◆ **Lines about locating elements on screens**
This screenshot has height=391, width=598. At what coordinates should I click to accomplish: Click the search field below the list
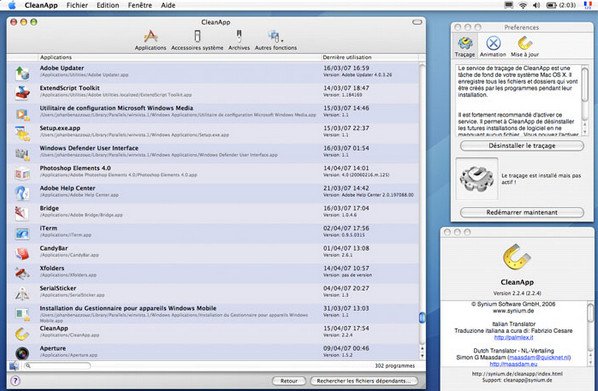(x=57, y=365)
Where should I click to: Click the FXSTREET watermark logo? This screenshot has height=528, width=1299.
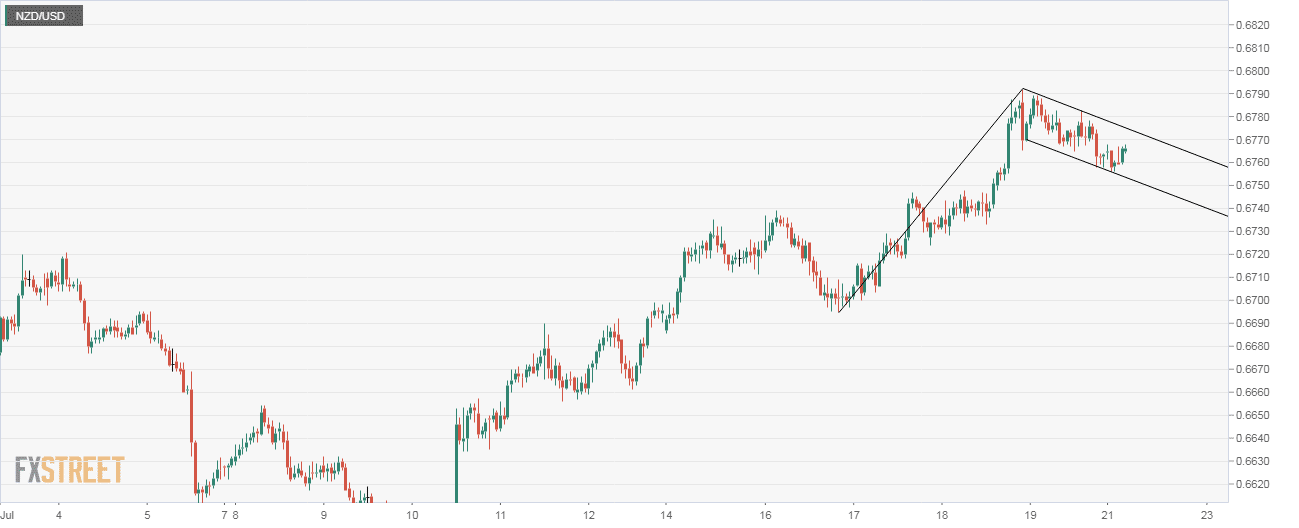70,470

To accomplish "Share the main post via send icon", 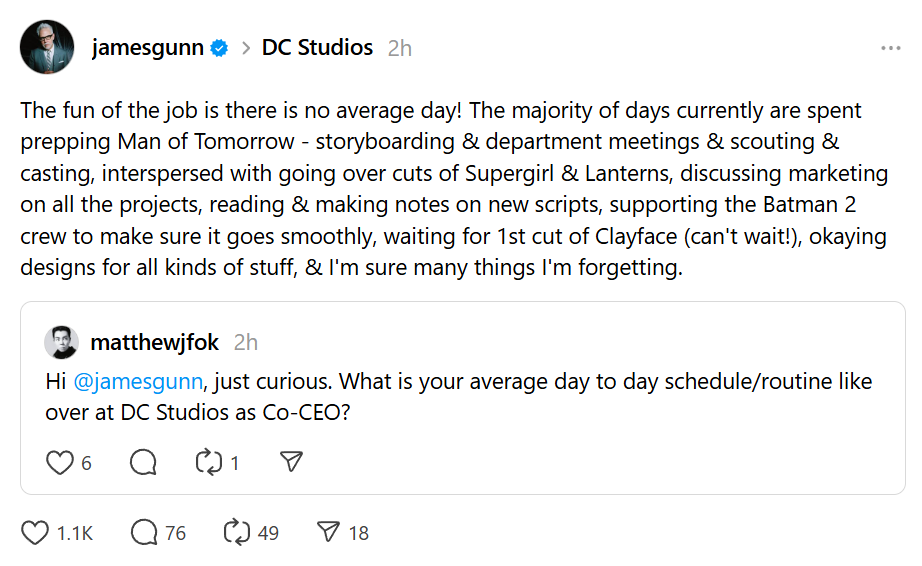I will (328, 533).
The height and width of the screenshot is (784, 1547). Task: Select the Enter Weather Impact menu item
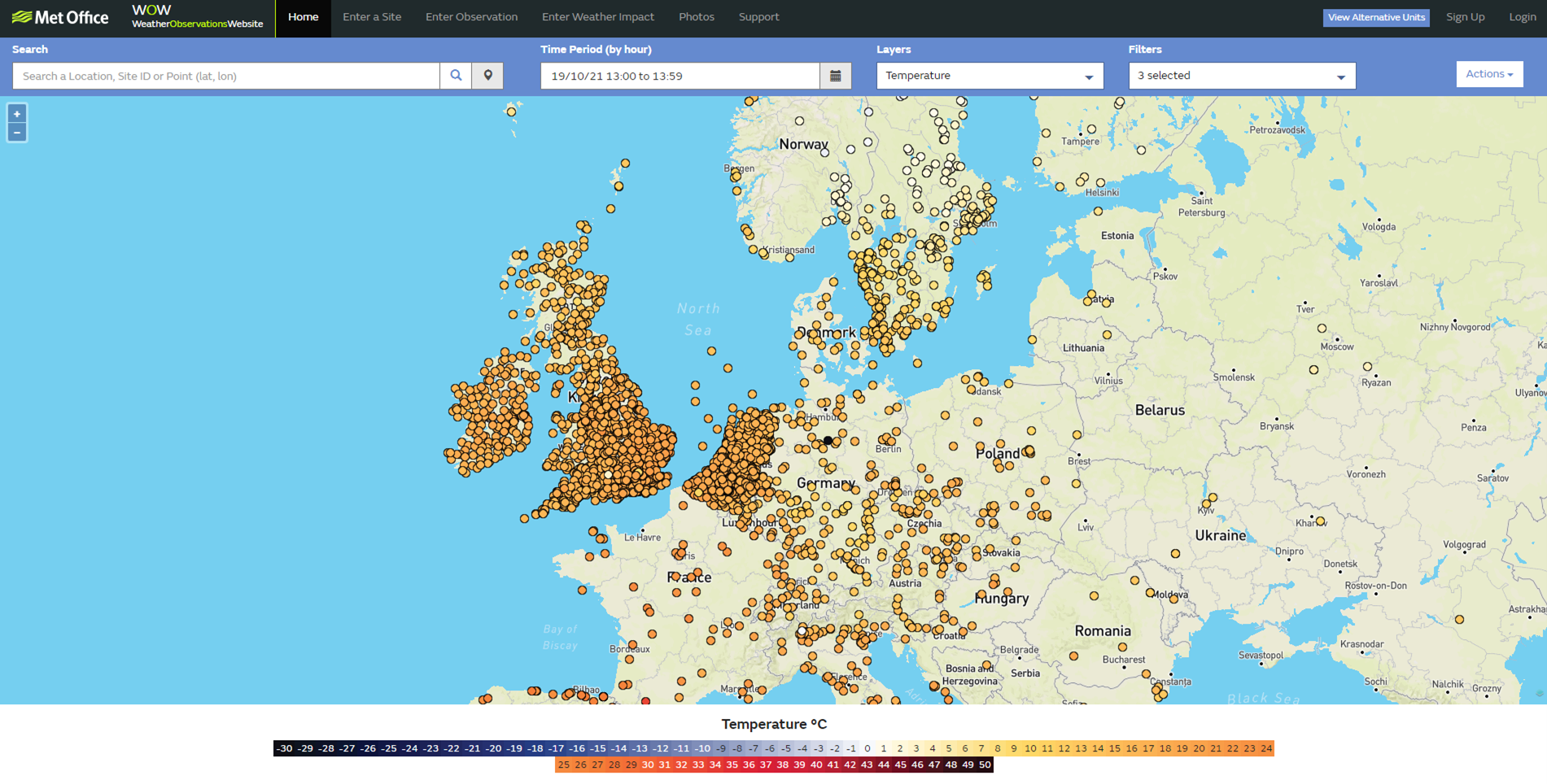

◆ **Aim of the task**
Which of the lines above contain the word "Click"? Extract each of those lines in full.

◆ **Solution**
This screenshot has height=391, width=598. At what coordinates should I click to accomplish: Click the search field below the list
Where should I click to: Click the FXSTREET watermark logo? This screenshot has height=528, width=1299.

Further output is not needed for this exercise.